Usage

There are two search modes, specified by the –mode argument. By default (i.e. –mode not specified), it will be set to remote, and a fully remote cblaster search will begin using NCBI’s BLAST API. Alternatively, local mode performs a search against a local diamond database, which is much quicker (albeit requiring some initial setup).

Performing a remote search via the NCBI BLAST API

At a minimum, a search could look like one of the following:

$ cblaster search -qf query.fasta
$ cblaster search -qi QBE85649.1 QBE85648.1 QBE85647.1 QBE85646.1 ...

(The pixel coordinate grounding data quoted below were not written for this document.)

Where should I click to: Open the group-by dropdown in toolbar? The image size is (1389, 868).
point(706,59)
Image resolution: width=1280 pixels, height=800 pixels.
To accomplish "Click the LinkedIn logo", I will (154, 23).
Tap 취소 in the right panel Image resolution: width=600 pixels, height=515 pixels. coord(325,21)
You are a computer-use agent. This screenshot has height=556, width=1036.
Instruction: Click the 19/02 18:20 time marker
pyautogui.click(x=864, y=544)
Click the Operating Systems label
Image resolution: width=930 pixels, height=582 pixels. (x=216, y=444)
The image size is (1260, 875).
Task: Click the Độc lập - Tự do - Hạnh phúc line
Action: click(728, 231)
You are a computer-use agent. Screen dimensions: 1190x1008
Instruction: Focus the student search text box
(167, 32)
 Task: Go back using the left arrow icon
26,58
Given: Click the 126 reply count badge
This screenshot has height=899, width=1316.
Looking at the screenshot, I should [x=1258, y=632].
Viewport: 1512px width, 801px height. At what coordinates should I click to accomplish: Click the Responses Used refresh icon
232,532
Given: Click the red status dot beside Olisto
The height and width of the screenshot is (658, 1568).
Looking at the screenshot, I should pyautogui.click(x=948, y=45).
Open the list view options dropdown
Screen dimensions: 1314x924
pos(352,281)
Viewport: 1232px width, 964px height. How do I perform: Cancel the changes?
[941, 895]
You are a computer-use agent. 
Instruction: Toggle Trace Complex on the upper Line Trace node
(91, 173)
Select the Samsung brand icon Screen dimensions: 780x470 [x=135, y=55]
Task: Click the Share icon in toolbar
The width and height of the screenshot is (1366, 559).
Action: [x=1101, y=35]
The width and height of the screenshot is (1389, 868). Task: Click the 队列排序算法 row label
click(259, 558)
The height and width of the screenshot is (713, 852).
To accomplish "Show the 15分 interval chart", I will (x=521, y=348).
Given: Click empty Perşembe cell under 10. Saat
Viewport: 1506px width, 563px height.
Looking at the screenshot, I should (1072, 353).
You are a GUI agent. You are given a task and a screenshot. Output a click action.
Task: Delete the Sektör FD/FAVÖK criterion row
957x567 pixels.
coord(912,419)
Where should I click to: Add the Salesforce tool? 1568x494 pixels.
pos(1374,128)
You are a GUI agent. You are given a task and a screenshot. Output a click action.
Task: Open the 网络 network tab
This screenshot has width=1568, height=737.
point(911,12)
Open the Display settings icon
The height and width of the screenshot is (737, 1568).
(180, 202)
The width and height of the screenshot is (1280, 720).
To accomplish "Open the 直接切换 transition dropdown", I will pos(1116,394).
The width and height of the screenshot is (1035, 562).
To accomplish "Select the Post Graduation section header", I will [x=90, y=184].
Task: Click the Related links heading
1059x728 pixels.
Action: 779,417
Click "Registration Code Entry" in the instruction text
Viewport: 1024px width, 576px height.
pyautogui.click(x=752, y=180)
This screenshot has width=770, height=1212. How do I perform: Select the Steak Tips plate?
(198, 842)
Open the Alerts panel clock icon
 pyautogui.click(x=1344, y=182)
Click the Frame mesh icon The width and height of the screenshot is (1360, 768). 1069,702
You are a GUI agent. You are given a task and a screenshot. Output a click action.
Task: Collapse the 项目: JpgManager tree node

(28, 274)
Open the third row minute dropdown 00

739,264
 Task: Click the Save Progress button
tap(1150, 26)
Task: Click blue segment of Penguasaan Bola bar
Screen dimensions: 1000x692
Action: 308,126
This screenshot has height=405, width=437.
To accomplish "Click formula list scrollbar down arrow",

This will launch a remote search against the non-redundant (nr) protein database, retrieve and parse the results, then report any blocks of hits to the terminal. By default, hits are only reported if they are above 30% percent identity and 50% query coverage, and have an e-value below 0.01. If we wanted to be stricter, we could change those values with the following:

$ cblaster search -qf query.fasta --min_identity 70 --min_coverage 90 --evalue 0.001

You can also pass in NCBI search queries using -eq / –entrez_query to pre-filter the target database, which can result in vastly reduced run-times and more targeted results. For example, to only search against Aspergillus sequences:

$ cblaster search -qf query.fasta --entrez_query "Aspergillus"[ORGN]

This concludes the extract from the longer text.